Fast Radio Bursts (FRBs) are one of the most powerful and enigmatic astronomical phenomena known.
Like gravitational waves (GW) and gamma-ray bursts (GRBs), fast radio bursts (FRBs) are one of the most powerful and mysterious astronomical phenomena today. These transient repeats consist of outbursts that emit more energy in one millisecond than the Sun does in three days. Most bursts last just milliseconds, but there have been rare cases of repeated FRBs. Although astronomers are still not sure of their causes and opinions vary, specialized observatories and international collaborations have drastically increased the number of events available for study.
One of the main observatories is the Canadian Hydrogen Intensity Mapping Experiment (CHIME), a state-of-the-art radio telescope located at the Dominion Radio Astrophysical Observatory (DRAO) in British Columbia (Canada), with which more than 1,000 sources have been detected. of FRB to date.
As Ziggy Pleunis, a postdoctoral researcher at the Dunlap Institute for Astronomy and Astrophysics and lead author of the new study, explained to Universe Today, each FRB is described by its position in the sky and a quantity known as its Dispersion Measure (DM). This measurement refers to the delay from high to low frequencies caused by the burst’s interactions with matter as it travels through space. In a paper published in August 2021, the CHIME/FRB Collaboration presented the first large-sample FRB catalog containing 536 events detected by CHIME between 2018 and 2019, including 62 outbursts from 18 previously reported repetitive sources.

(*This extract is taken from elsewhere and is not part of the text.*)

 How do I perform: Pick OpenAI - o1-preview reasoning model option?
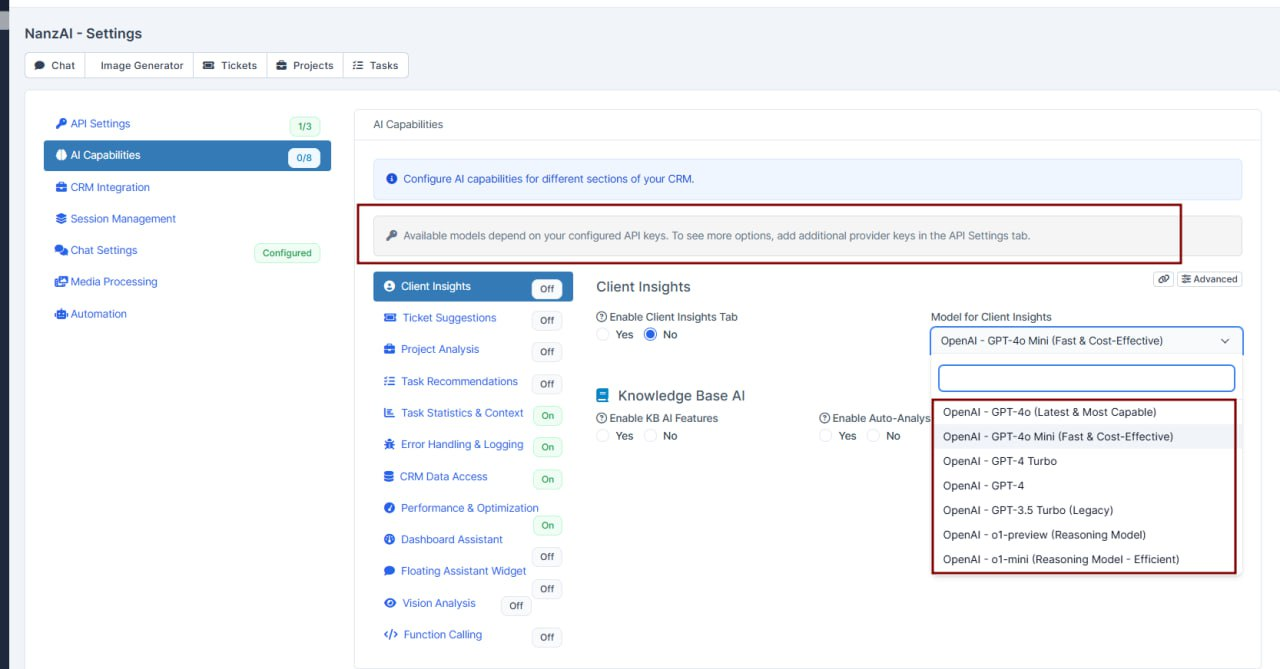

For this latest study, available on arXiv, Pleunis and colleagues relied on a new clustering algorithm that looks for multiple colocalized events in the sky with similar MDs. “We can measure the position in the sky and the dispersion of the fast radio burst with an accuracy that depends on the design of the telescope used,” explains Pleunis.
“The clustering algorithm takes into account all fast radio bursts that have been detected by the CHIME telescope and looks for clusters of FRBs that have consistent sky positions and scatter measurements within the measurement uncertainties. We then perform various checks to make sure that the bursts in a group are actually coming from the same source.”